* **JOB**:
List every ingredient that has its own entry under "Ingredient notes" in the gingerbread cookie recipe.
━━━━━ TEXT UNDER STUDY
If you need an easy recipe for chewy and soft gingerbread cookies from scratch, you’ve come to the right place! Tastes just like the traditional recipe!
It wouldn’t surprise me if these gingerbread men turn into the real stars of your Christmas celebration! This recipe makes the perfect cookies every time, nicely spiced with warm ginger, cinnamon, molasses and more. So why not make this timeless classic for the holiday season?
I used to make my gingerbread the way my German grandmother taught me – labor-intense, with a difficult-to-handle dough and a high rate of failure.
But once I had kids of my own who really just want to stick some eyes on their gingerbread man and don’t care that much about long-winded heritage recipes yet, I’ve switched to this classic American recipe. And now I like it even more than my old one!
Note: I updated this recipe on 11/12/2019 to make it easier and better.
Ingredients you’ll need
Here is a visual overview of the ingredients in the recipe. Scroll down to the printable recipe card at the bottom of this post for quantities!
Ingredient notes
- Butter – I use real butter here, but you can choose margarine instead. Please go for stick margarine and not a spread intended for using on bread.
- Light brown sugar – my favorite sugar for gingerbread cookies. If you don’t have this, you can also use white sugar and an extra tablespoon of molasses, though the taste will not be the same.
- Molasses – I like to use dark molasses, but NOT blackstrap for these cookies. Blackstrap molasses are too bitter and better for savory cooking.
- Apple cider vinegar – this helps give the dough a better texture. It doesn’t make the dough taste of vinegar. If you’re doubtful, just leave it out. White wine vinegar is an acceptable substitute.
- Flour – I always make this recipe with all-purpose flour. I know some readers have tried it with cup-for-cup gluten free flour and have been successful, but I have never personally tried it.
- Gingerbread spice mix – either use a store-bought mix, make your own with my gingerbread spice mix recipe, or use the individual spices given in the recipe card at the bottom of this post!
━━━━━━━━━━
━━━━━ DATA SHOWN
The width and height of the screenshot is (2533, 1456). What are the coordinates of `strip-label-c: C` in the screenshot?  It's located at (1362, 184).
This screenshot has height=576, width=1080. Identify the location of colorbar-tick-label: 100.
━━━━━━━━━━
* **TASK ANSWER**:
- Butter
- Light brown sugar
- Molasses
- Apple cider vinegar
- Flour
- Gingerbread spice mix